• Tareas obligatorias:
1. Según el fragmento sobre la mediatización de la experiencia, ¿por qué los conductores de TV ponen toda su energía en la representación? Responda en una a tres oraciones.
2. ¿Cómo se traduce al inglés esta oración del fragmento sobre la mediatización de la experiencia: "Sabemos más de más cosas, pero ese saber proviene de las representaciones de las cosas, no de nuestra experiencia directa con ellas."?

• Fragmento del documento:
Esos fragmentos de experiencias comenzaron a jugar el "juego de representaciones", representar y ser representados según convenga, para obtener un mayor valor imaginario. Por ejemplo, los conductores de TV: ponen toda su energía en la representación, entienden que el público actuará en consecuencia, no de las experiencias, sino de las representaciones de las experiencias. El resultado es lo que técnicamente se resume en dos tópicos. El primero es la expansión de las comunicaciones, que trae como consecuencia la mediatización de la experiencia. La sobreabundancia de comunicaciones en circulación y de emisores que la originan, impiden conocer e identificar; interactuamos y nos comunicamos en base a datos mínimos, presunciones, preconceptos, inferencias, relaciones indirectas, juegos de roles y representaciones, que son la base de nuestra moral y nuestra interacción social. Sabemos más de más cosas, pero ese saber proviene de las representaciones de las cosas, no de nuestra experiencia directa con ellas. Nuestro conocimiento de la realidad está mediatizado, pero no podemos dejar de aceptar ese juego (si imagen es la representación de la cosa) imaginario.

• Datos de entrada:
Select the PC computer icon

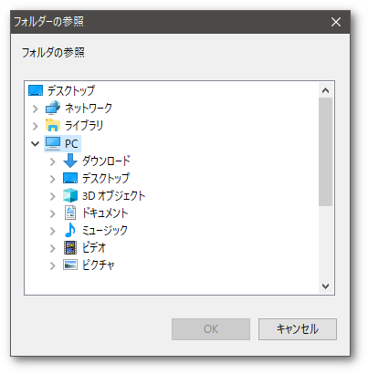(53, 143)
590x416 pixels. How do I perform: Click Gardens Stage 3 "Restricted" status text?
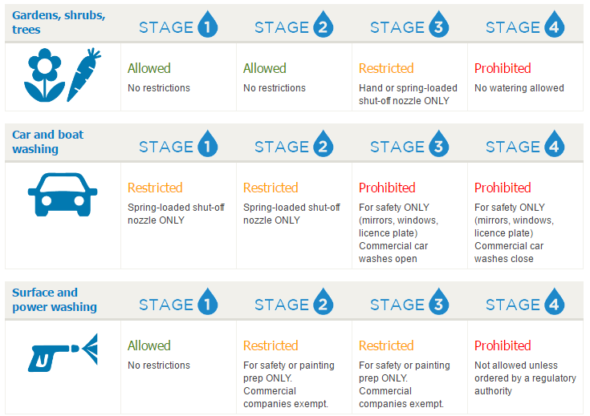coord(386,68)
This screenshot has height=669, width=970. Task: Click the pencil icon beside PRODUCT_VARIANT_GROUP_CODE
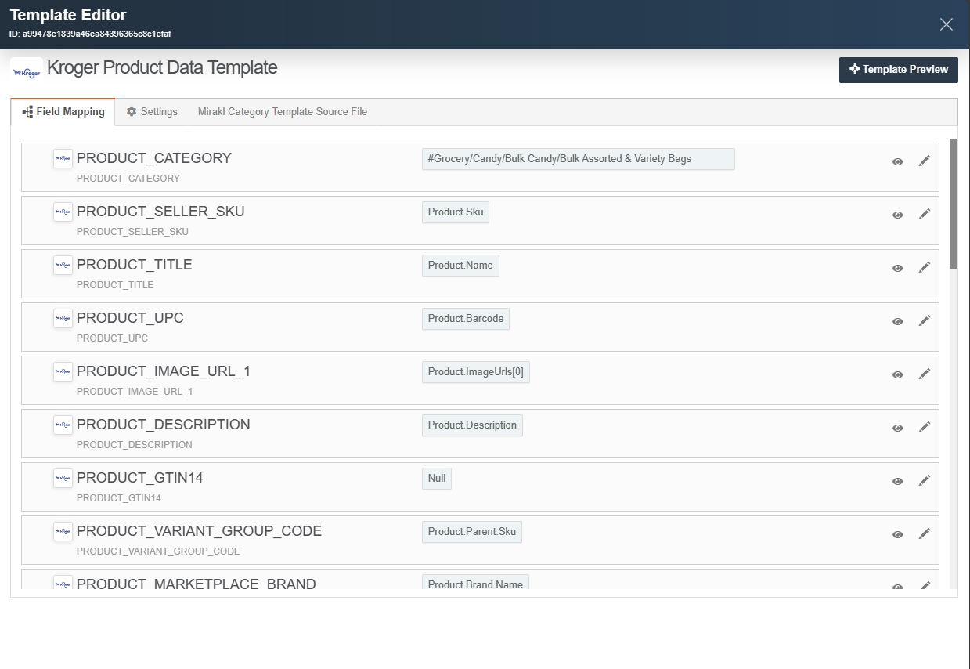click(925, 533)
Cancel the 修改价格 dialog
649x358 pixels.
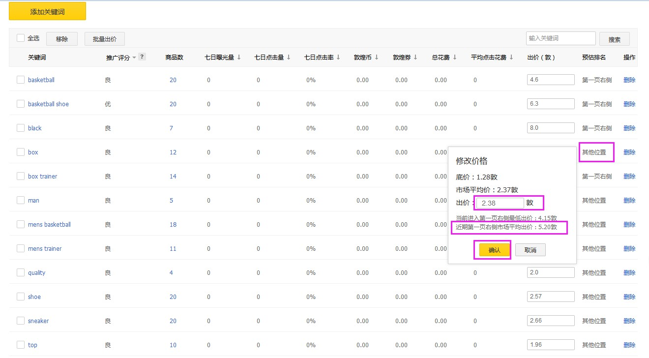(531, 250)
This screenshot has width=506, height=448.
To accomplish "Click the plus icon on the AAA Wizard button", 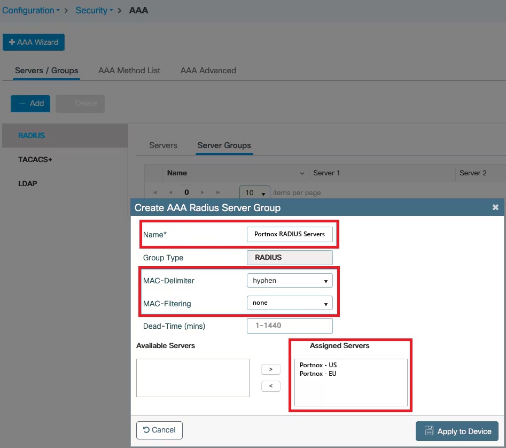I will click(12, 41).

• Respuestas por tarea:
1. Los conductores de TV ponen toda su energía en la representación porque entienden que el público actuará en consecuencia de las representaciones de las experiencias, y no de las experiencias mismas.

2. We know more about more things, but that knowledge comes from the representations of things, not from our direct experience with them.